Saved data entries
---------------
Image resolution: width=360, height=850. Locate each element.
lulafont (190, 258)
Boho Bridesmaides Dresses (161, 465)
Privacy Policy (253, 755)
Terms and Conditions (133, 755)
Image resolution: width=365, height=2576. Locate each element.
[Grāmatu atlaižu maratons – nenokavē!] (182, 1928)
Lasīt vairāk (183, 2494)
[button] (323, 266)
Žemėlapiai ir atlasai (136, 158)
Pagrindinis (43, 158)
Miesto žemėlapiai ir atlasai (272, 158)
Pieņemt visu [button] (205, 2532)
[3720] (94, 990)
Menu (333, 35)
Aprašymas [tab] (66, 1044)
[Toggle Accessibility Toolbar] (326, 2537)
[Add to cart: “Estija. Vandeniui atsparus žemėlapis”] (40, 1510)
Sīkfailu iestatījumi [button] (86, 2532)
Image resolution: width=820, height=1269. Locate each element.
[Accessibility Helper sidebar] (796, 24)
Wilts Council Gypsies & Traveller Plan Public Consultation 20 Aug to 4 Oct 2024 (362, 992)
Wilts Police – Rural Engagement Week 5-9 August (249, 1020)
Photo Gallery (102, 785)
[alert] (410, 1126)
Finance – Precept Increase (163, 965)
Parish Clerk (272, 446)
---------------
▶ PROBLEM STATEMENT: Copy out each line of the data that has the word "Image" in it.

▶ RESPONSE TO THIS TASK:
Image resolution: width=360, height=850. Locate each element.
Image resolution: width=365, height=2576. Locate each element.
Image resolution: width=820, height=1269. Locate each element.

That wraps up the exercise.